EXERCISE SET:
1. In the modeling nodes page, what is the default value of execution_mode?
2. Write what comes next in the modeling nodes page, following on from its final sentence.

PASSAGE TO READ:
--

Modeling Nodes

This page documents modeling configuration for SkyulfPipeline.

Common config shape

SkyulfPipeline expects a modeling block like:

{
  "type": "logistic_regression",
  "node_id": "model_node",       # optional
  "execution_mode": "merge",     # optional; "merge" (default) or "parallel"
  "params": { ... }              # optional; estimator hyperparameters
}

execution_mode (v0.4.0+)

When a training node has 2+ incoming connections:

Value	Behavior
`"merge"` (default)	Combine all upstream DataFrames into one before training
`"parallel"`	Each incoming branch runs as a separate job

This field is set via the Merge/Parallel toggle on training nodes in the canvas UI.

--

A run of entries:
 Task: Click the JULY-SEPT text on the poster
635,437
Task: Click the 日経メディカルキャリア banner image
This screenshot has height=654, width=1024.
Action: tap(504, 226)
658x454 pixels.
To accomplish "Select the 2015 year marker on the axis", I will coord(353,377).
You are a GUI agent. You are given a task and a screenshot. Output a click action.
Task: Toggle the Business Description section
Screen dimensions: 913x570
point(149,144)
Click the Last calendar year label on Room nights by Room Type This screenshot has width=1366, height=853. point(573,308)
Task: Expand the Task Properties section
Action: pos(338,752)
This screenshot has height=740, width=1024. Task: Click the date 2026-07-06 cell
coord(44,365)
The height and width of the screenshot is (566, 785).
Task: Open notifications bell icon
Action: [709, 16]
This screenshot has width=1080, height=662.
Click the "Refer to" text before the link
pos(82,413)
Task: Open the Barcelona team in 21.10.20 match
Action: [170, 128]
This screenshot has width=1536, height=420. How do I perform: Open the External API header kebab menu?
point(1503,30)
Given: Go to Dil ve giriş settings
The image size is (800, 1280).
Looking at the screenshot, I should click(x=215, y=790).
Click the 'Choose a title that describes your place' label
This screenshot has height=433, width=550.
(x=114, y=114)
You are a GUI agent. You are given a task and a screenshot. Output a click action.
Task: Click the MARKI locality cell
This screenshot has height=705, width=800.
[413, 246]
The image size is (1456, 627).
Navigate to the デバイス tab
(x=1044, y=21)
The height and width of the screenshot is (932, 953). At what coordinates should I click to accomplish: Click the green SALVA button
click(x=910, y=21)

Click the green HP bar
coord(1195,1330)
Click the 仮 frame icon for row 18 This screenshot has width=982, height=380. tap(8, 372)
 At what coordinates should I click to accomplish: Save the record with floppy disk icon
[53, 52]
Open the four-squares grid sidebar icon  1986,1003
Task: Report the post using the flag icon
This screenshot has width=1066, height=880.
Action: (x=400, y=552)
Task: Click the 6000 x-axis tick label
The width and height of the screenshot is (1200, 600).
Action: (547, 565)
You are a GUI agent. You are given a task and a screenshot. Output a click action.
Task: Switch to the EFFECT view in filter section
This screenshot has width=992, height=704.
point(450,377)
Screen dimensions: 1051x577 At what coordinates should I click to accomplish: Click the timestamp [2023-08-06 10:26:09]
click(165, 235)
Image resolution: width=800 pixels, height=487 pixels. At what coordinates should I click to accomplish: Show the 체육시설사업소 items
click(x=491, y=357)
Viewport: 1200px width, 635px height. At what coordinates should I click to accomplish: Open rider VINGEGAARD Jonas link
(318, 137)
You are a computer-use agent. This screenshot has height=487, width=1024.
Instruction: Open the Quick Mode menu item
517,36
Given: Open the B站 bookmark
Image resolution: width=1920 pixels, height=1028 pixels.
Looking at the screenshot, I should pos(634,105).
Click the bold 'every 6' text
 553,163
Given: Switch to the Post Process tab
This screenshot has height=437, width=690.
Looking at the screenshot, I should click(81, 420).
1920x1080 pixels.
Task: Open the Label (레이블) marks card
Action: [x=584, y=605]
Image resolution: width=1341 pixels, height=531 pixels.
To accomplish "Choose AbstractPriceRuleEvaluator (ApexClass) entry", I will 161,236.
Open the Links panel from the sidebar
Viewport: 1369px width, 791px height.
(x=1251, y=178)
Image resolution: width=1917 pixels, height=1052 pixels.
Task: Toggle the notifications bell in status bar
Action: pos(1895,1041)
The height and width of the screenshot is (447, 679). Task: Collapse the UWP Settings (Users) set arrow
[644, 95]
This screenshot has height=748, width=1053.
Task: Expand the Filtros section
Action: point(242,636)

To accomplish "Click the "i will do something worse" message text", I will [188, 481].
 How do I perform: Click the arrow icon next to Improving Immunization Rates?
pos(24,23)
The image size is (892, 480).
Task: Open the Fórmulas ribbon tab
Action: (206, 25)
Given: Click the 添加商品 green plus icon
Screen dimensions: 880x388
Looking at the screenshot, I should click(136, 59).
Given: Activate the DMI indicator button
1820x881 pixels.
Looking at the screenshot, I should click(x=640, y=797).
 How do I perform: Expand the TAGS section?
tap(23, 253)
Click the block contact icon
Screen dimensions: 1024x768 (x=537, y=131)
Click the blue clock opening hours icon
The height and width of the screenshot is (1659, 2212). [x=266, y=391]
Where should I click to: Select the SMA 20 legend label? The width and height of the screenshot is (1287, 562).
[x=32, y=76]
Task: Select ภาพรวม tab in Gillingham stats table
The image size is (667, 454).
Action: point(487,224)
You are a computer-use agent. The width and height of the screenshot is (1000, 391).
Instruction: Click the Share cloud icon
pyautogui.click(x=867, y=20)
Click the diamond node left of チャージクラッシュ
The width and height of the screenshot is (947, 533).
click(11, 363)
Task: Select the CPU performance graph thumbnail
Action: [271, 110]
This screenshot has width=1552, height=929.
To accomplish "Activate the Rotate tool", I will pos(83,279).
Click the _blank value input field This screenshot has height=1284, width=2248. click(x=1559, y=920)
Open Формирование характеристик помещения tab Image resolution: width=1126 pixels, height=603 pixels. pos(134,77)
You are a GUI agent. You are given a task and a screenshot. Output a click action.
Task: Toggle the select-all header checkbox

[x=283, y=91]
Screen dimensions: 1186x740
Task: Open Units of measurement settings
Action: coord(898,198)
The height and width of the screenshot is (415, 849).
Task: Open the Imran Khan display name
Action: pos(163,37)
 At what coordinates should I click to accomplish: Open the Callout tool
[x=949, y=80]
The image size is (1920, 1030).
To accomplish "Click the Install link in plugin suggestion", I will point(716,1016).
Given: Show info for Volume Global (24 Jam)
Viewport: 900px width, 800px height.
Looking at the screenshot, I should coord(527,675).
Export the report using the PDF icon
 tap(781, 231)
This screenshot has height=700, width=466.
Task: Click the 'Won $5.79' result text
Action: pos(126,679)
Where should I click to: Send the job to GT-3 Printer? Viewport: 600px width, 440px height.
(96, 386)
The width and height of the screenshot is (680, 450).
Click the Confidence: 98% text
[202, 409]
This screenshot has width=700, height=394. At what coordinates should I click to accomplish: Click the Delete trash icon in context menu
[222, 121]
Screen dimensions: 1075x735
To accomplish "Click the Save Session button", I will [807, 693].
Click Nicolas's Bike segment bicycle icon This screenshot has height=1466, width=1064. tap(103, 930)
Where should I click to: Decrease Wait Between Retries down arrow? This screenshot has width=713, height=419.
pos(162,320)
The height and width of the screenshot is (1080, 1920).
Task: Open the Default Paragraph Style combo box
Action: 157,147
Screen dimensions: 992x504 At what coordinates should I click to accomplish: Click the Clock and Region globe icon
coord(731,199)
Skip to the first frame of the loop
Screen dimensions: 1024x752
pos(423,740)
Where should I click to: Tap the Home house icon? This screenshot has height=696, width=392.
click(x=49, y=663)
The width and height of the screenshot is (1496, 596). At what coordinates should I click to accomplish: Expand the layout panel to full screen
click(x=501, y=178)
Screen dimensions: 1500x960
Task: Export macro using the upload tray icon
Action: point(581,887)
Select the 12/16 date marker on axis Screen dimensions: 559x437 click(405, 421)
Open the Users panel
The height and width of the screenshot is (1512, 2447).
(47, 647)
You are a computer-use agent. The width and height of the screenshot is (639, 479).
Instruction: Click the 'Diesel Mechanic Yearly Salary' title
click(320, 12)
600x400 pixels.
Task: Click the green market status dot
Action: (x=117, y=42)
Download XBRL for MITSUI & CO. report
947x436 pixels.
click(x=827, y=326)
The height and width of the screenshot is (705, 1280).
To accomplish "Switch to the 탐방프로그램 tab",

--

ANSWER SET:
1. "merge"

2.
The sklearn wrapper supports both:

Nested params (preferred): { "params": {"C": 1.0} }
Flat params (legacy): { "C": 1.0, "type": "..." }

Example (RandomForestClassifier):

{
  "type": "random_forest_classifier",
  "params": {"n_estimators": 50, "random_state": 42}
}

Classification

logistic_regression

Backed by sklearn.linear_model.LogisticRegression.

Defaults:

max_iter=1000
solver=lbfgs
random_state=42

Learned params:

fitted sklearn estimator (stored in-memory and pickled when saving the pipeline)

random_forest_classifier

Backed by sklearn.ensemble.RandomForestClassifier.

Defaults include:

n_estimators=50, max_depth=10
min_samples_split=5, min_samples_leaf=2
n_jobs=-1, random_state=42

Learned params:

fitted sklearn estimator

svc

Backed by sklearn.svm.SVC.

Defaults: - C=1.0, kernel=rbf, gamma=scale - probability=True, random_state=42

k_neighbors_classifier

Backed by sklearn.neighbors.KNeighborsClassifier.

Defaults: - n_neighbors=5, weights=uniform - algorithm=auto, n_jobs=-1

decision_tree_classifier

Backed by sklearn.tree.DecisionTreeClassifier.

Defaults: - max_depth=None, min_samples_split=2 - criterion=gini, random_state=42

gradient_boosting_classifier

Backed by sklearn.ensemble.GradientBoostingClassifier.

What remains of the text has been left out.